Elsevier

Neurocomputing

Volume 100, 16 January 2013, Pages 197-205
Neurocomputing

Demographic classification from face videos using manifold learning

https://doi.org/10.1016/j.neucom.2011.10.040Get rights and content

Abstract

Research on automatic demographic classification is still in its infancy despite the vast potential applications. The few existing works are only based on static images while nowadays input data in many real-world applications consist of video sequences. From these observations and also inspired by studies in neuroscience emphasizing manifold ways of visual perception, we propose in this work a novel approach to demographic classification from video sequences which encodes and exploits the correlation between the face images through manifold learning. Our extensive experiments on the gender and age classification problems show that the proposed manifold learning based approach yields in excellent results outperforming those of traditional static image based methods. Furthermore, to gain insight into the proposed approach, we also investigate an LBP (local binary patterns) based spatiotemporal method as a baseline system for combining spatial and temporal information to demographic classification from videos.

Introduction

Automatic demographic classification from human faces generally includes gender recognition (i.e. man vs. woman), age categorization (e.g. child, youth, adult, middle-age and elderly) and ethnicity classification (e.g.
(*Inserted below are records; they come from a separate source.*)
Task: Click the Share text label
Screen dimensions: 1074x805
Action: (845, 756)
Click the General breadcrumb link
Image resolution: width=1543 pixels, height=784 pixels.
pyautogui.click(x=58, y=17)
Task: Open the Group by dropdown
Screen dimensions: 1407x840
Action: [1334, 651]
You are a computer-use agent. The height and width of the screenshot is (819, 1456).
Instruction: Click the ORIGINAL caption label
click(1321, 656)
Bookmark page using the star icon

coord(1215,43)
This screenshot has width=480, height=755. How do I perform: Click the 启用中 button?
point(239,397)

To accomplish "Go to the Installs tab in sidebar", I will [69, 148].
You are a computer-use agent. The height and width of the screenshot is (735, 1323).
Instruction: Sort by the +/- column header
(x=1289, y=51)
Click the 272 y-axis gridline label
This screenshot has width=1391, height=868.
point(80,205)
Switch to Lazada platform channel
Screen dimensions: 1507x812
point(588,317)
Asian, Caucasian and African). This is very useful for more affective human–computer interaction (HCI) and smart environments in which the systems should adapt to the users whose behaviors and preferences are not only different at different ages but also specific to a given ethnic and/or gender. Automatic demographic classification is also useful in many other applications such as content-based image and video retrieval, restricting access to certain areas based on gender and/or age, enhancing the performance of biometric identification systems, collecting demographic information in public places, counting the number of women entering a retail store and so on.

Though there has been a great deal of progress in face analysis in the last years, demographic classification tasks have not been associated to that progress as most work has mainly focused on face detection and recognition problems. Consequently, the design of algorithms that are effective in discriminating between males and females, or classifying faces into different age and ethnic categories is still challenging and remains an open area of research.

First attempts of using computer vision based techniques to gender classification started in early 1990s. Since then, a significant progress has been made and several approaches have been reported in literature. Fundamentally, the proposed techniques differ in (i) the choice of the facial representation, ranging from the use of simple raw pixels to more complex features such as Gabor responses and (ii) the design of the classifier, ranging from the use of nearest neighbor (NN) and Fisher linear discriminant (FLD) classifiers to artificial neural networks (ANN), support vector machines (SVM) and boosting schemes. For instance, Moghaddam and Yang [1] used raw pixels as inputs to SVMs while Baluja and Rowley [2] adopted AdaBoost to combine weak classifiers, constructed using simple pixel comparisons, into single strong classifier. Both systems showed good classification rates. A comparative analysis on gender classification approaches can be found in [3].

While gender recognition has been explored by many other researchers [3], automatic age and ethnicity classification problems have received relatively far less attention despite the vast potential applications. Among the notable attempts are the works of Lanitis et al. [4] and Geng et al. [5]. Lanitis et al. used a simple quadratic aging function to model the relation between face and age, while Geng et al. modeled the sequence of a particular individual's face images sorted in time order by a subspace in which unseen faces are then projected for age estimation. A recent survey on different methods for age estimation can be found in [6].

Recently, the local binary pattern (LBP) features [7], [8] have been successfully applied to demographic classification from static images (e.g. by Yang and Ai [9]) and to age estimation (e.g. by Chen et al. [10]). More recently, the combination of global and local features has also been shown to provide very good results in age estimation [11].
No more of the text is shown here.